The relatively low number of titles is no accident, says Perrin Kaplan, Nintendo America's director of corporate affairs: "We're being really selective. When you've got a game like Super Mario 64, where it sells at a near 1-1 with hardware, that's mega, and we want all our games to be in that category.

"For the Nintendo 64, our mantra is quality vs. quantity. We have far fewer games than our competitors, but real blockbuster potential. Sony PlayStation has 130 games, and 50% of their revenues are based on the sale of ten different games."

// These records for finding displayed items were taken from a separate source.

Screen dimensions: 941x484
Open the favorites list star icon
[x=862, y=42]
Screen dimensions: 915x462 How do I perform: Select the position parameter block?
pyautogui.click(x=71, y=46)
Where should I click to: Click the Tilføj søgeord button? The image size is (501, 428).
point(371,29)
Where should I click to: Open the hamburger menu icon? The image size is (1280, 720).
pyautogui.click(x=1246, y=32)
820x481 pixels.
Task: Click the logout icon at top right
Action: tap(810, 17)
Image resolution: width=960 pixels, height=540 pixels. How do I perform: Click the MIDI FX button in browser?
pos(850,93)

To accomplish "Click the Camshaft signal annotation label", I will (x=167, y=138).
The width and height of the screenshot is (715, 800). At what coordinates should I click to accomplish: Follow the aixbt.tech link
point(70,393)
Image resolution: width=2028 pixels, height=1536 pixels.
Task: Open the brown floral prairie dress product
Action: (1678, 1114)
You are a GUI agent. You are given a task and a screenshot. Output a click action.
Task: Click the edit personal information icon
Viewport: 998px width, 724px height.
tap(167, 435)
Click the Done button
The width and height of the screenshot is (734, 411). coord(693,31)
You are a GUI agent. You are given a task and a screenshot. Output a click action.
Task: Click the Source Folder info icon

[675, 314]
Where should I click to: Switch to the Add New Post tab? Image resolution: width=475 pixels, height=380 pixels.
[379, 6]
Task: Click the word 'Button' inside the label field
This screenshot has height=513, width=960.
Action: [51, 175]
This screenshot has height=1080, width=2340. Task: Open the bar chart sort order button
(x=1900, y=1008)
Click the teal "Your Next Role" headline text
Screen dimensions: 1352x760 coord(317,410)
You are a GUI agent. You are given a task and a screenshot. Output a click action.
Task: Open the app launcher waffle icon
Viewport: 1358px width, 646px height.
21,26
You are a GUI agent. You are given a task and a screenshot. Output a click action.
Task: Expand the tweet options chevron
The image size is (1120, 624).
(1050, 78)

She adds: "We've been looking the world over, working with developers who have worked with us in the past who have a proven record, and also trying to find some new developers." The quest has led to some interesting works in progress, including Ken Griffey Baseball, currently in the works at San Diego's Angel Studio, which previously worked on Peter Gabriel's videos and the movie Lawnmower Man.

"For us," she says, "the bottom line is the game. People don't go to the movie theater because of the theater, they go because of the movie that's being played.

"We're trying to find the best developers in the world. It's a brand-new technology; a lot of developers aren't able to develop for it--they don't know how to yet. It takes immense skill. So for Nintendo the biggest challenge is making sure to find and train developers who have a great creative idea in their mind, and finding a way to apply it technically to our system, so the outcome is Super Mario 64."

Going Diskless

Unlike PC-based games, which these days tend to utilize a combination of your hard drive and CD-ROM, Nintendo 64 software comes on silicon-based cartridges, a far cry from the tape cartridges of yesteryear. This allows for blazingly fast play.

Foran explains: "The silicon-based storage device has the ability to be read very quickly; it's entirely solid-state and electronic, no moving parts, and it's capable of much higher rates of information transfer." Kaplan adds: "CD-ROMs are basically a storage device, and there's lag time in transferring data in any kind of game. The silicon-based cartridge allows for really smooth movement--there's no load time."

Net? Not Yet

Since SGI's technology is also used in products like the Sony PlayStation and WebTV, which at least hint at a future of interactive online gaming, it's natural to ask about Nintendo's plans for, say, interactive Net-based aerial dogfights.

However, there's likely to be a bit of a wait. Says Kaplan: "Nintendo's main focus, and the thing we've had success on, is giving the player a new gaming experience. Until technology allows for people to have online gaming in a truly instantaneous way that brings something brand-new, that they can't get on a regular console at home, we won't be entering that market. But we're examining all angles of it all the time."

She notes that for some time Nintendo systems have had more ports than they actually use, just in case somebody comes up with some cool new application, and that over the long life of a platform--as she points out, the '80s-vintage NES system still sells over 100,000 units a year--applications emerge that were undreamed of at its inception. "We think Nintendo 64 is going to have a really healthy life-cycle, which is important to the average consumer." So, in the long term, online gaming certainly isn't out of the question.

Foran adds: "This is only the beginning of what people will do with this platform. This is a complete leap in technology, and as time goes by people are going to figure out how to get more and more out of it--that happens with our workstations. We're going to see a lot of games produced, and they're going to keep getting better and better."